Elsewhere, in Latin America and Southeast Asia, the USSR fostered communist revolutions, opposed by several western countries and their regional allies. Some countries aligned with NATO and the Warsaw Pact, yet non-aligned country blocs also emerged.

The Cold War featured periods of relative calm and of international high tension— the Berlin Blockade(1948—1949), the Korean War(1950—1953), the Berlin Crisis of 1961, the Vietnam War(1959—1975), the Cuban Missile Crisis(1962), the Soviet War in Afghanistan(1979—1989), and the Able Archer 83 NATO exercises in November 1983. Both sides sought détente(国际关系的缓和)to relieve political tensions and deter(阻止)direct military attack, which would likely guarantee their mutual assured destruction with nuclear weapons.

The early 1980s witnessed a final period of friction between the United States and the USSR. In 1980, Ronald Reagan became the U.S. president and he set about strengthening American military capabilities.

The most visible symbol of the Cold War, the Berlin Wall was torn down.

In the mid-1980s Mikhail Gorbachev came to power in the USSR. He brought a revolution to Soviet foreign policy, seeking new and far-reaching agreements with the West.

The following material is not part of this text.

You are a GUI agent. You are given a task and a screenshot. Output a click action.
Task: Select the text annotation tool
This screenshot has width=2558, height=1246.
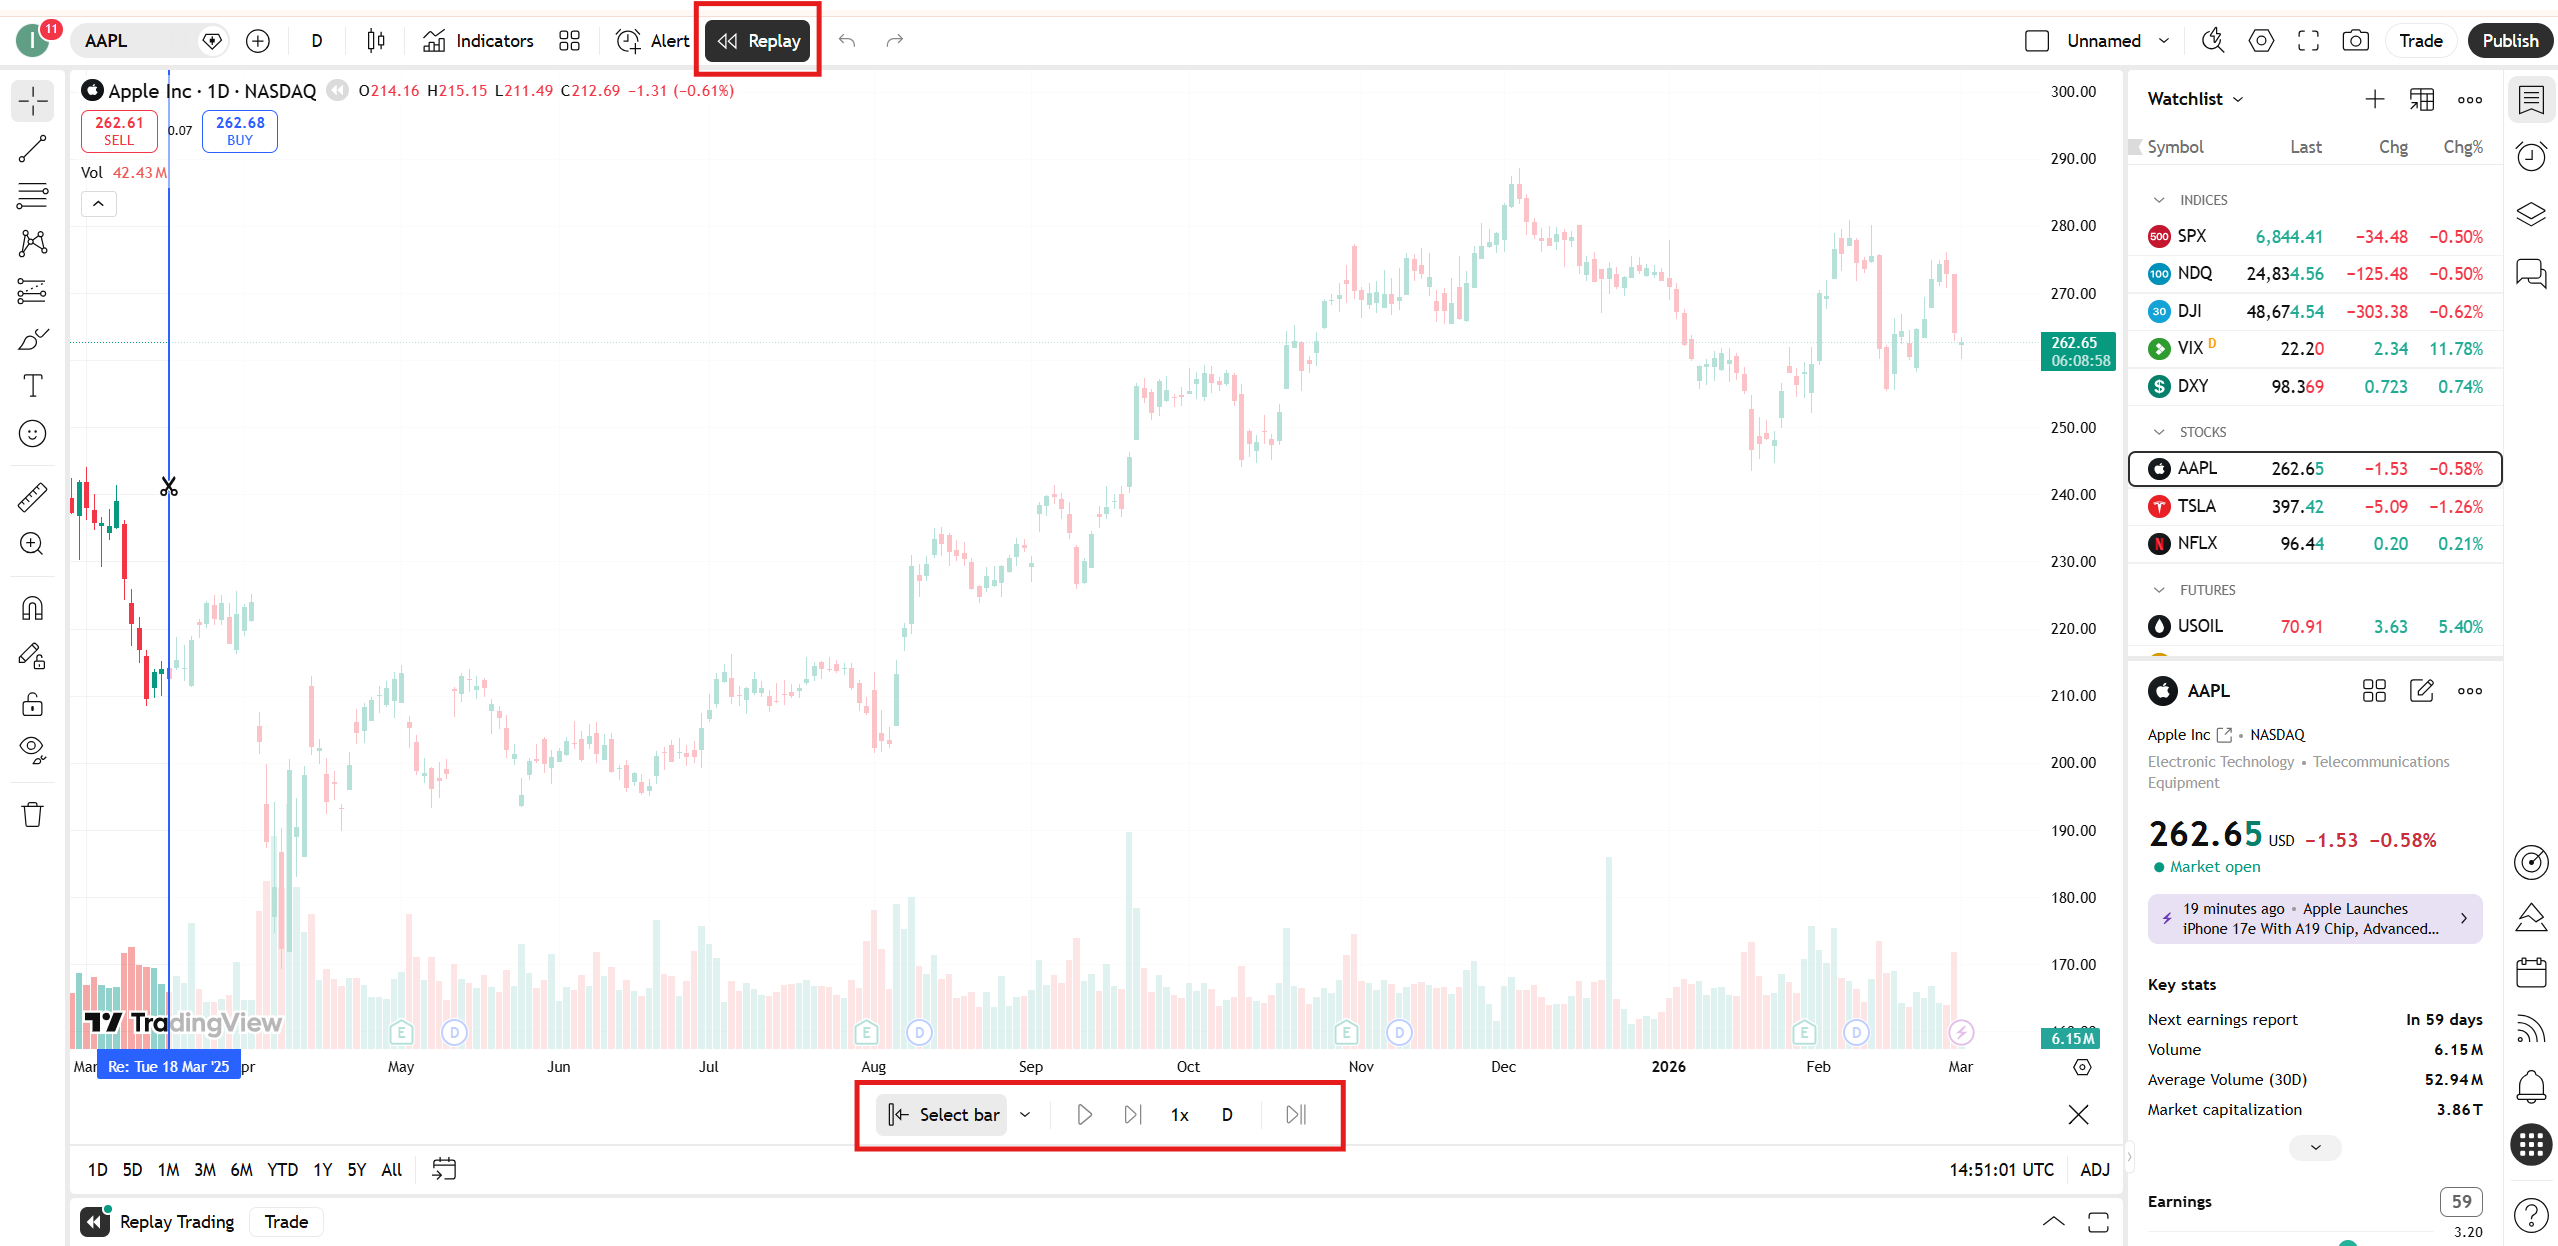[x=32, y=385]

From 1985, Gorbachev and Reagan held a series of summit talks, and in 1987 the two leaders agreed to eliminate a whole class of their countries' nuclear missiles. The USSR agreed to reduce its forces in Eastern Europe, and in 1989 it pulled its troops out of Afghanistan. That year the Berlin wall that had divided East and West Germany since 1961 was torn down. In 1991 the USSR dissolved, and Russia and the other Soviet republics emerged as independent states. The Soviet power in Eastern Europe collapsed, which led to the end of the Cold War period.